Introduction: The references mentioned in the Introduction to demonstrate inconsistencies and interobserver variability in contouring are too old. Please substantiate your statements with more recent references to justify the topicality of this work for 2025.

Results – Table 3 – please include the right submandibular gland and the brainstem in the table

Discussion: Mention the current role of auto-contouring (using AI-based softwares) and its advantages compared to manual contouring, particularly regarding the larger number of available OARs in these algorithms. Comment on the possible advantage of AI-based contouring in reducing inconsistencies / interobserver variability.

Discussion: the authors should include a section on limitations of this study.

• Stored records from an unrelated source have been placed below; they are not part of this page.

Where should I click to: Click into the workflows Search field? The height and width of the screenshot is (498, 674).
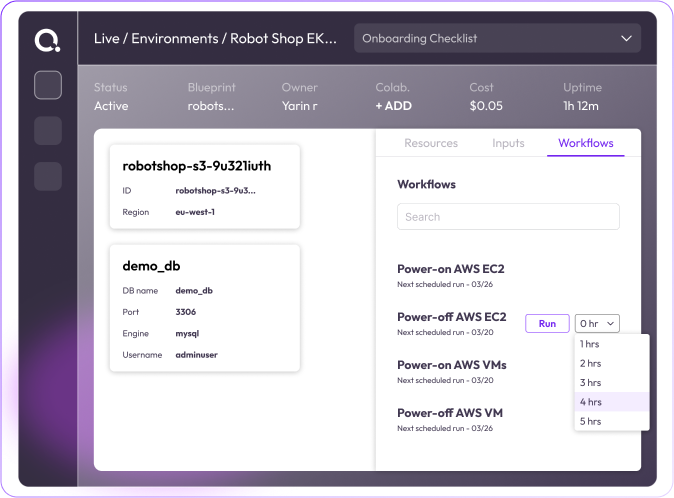[x=508, y=217]
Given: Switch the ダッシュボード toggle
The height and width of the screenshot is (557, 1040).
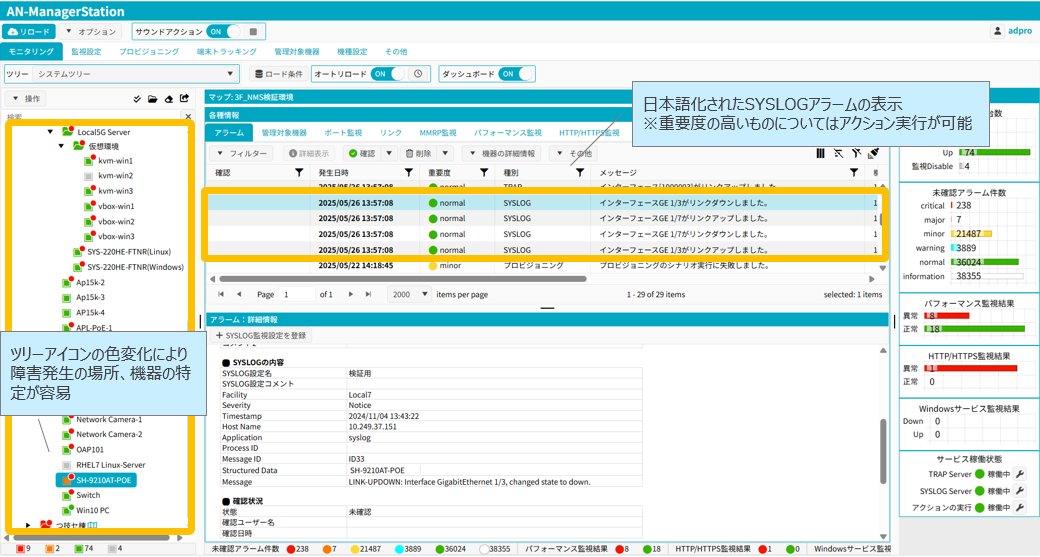Looking at the screenshot, I should [x=515, y=74].
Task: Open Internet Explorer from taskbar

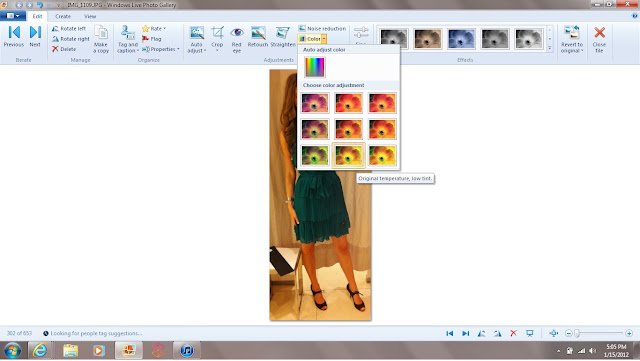Action: [40, 350]
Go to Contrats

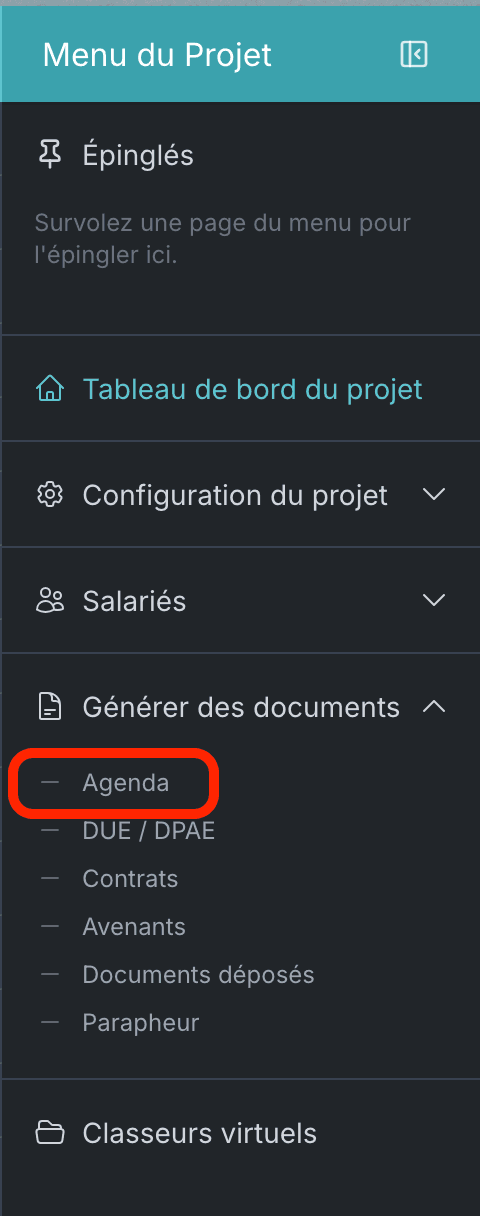pyautogui.click(x=130, y=879)
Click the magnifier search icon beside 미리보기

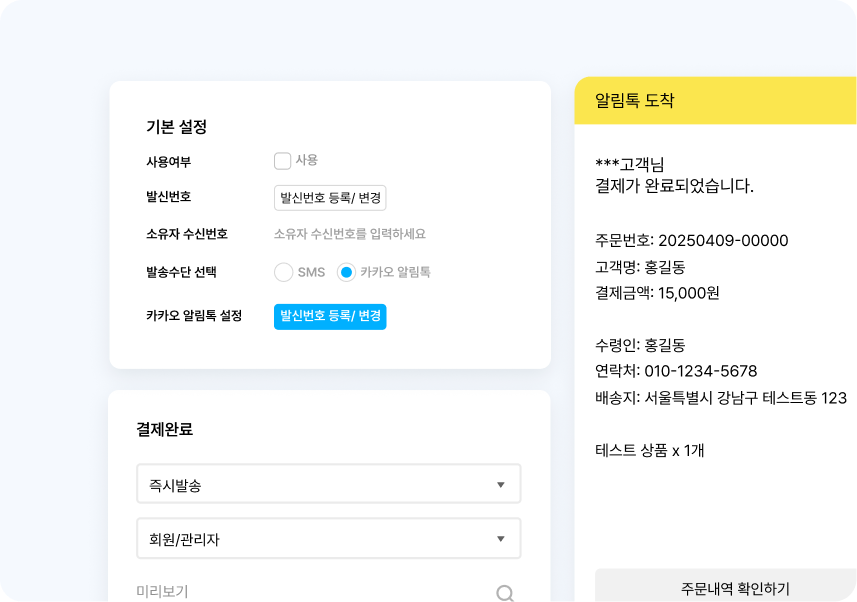tap(504, 590)
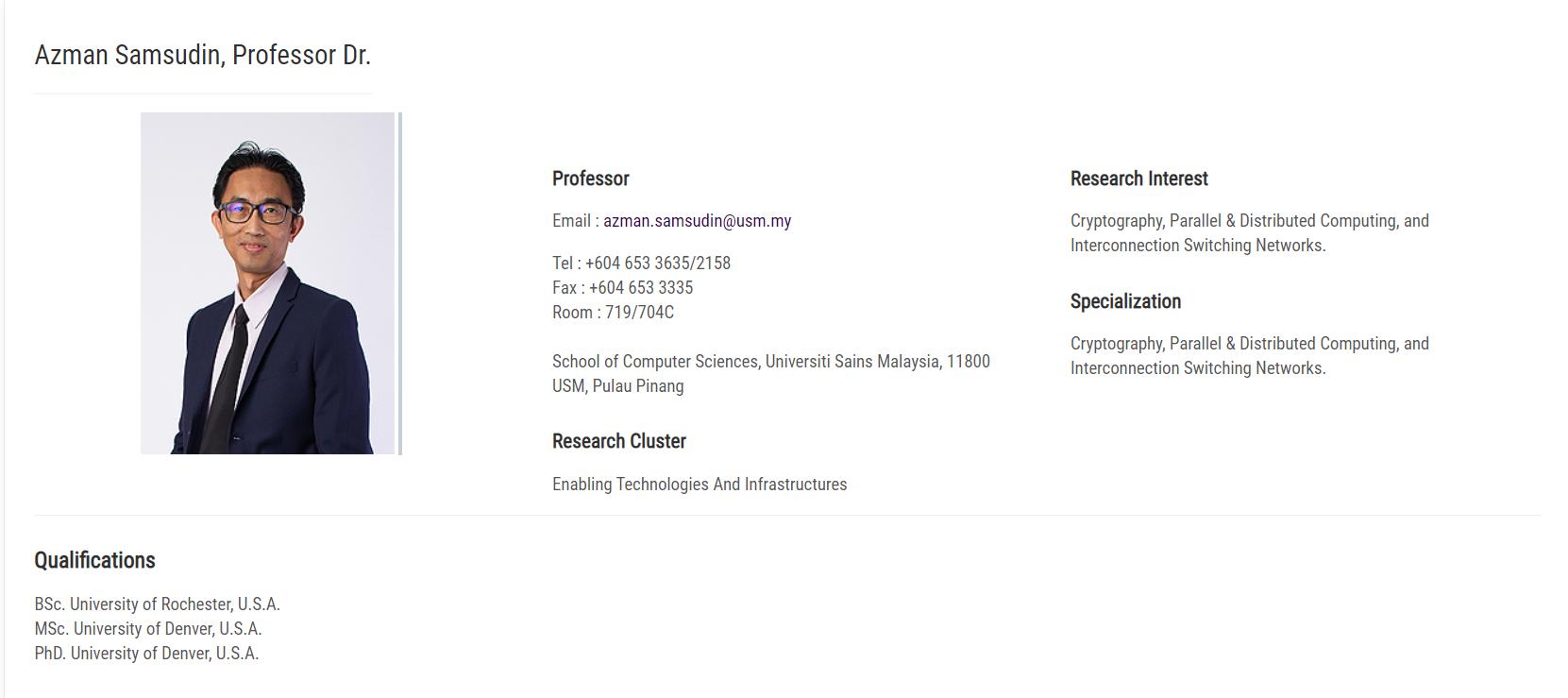Click the professor's portrait photo
The width and height of the screenshot is (1568, 698).
pos(267,283)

Lack of guidelines in contouring, differences in observer’s preference in contouring and inclusion of diverse OARs must be mentioned. Also, the lack of generalization of findings due to the nature of the study (i.e. case study) must also be discussed.

Discussion / conclusions: The authors highlight that despite the existence of consensus guidelines / atlases to standardize delineation, differences in contouring practices still persist. In view of this, I would ask the authors to send their conclusive message more clearly and be more assertive in their recommendations regarding contouring (particularly in HNC). Otherwise, this article could be considered just an addition to the existing literature, reiterating, once again, the same old problem - the large interobserver variations in organ contouring, without any concrete clinical changes in practice.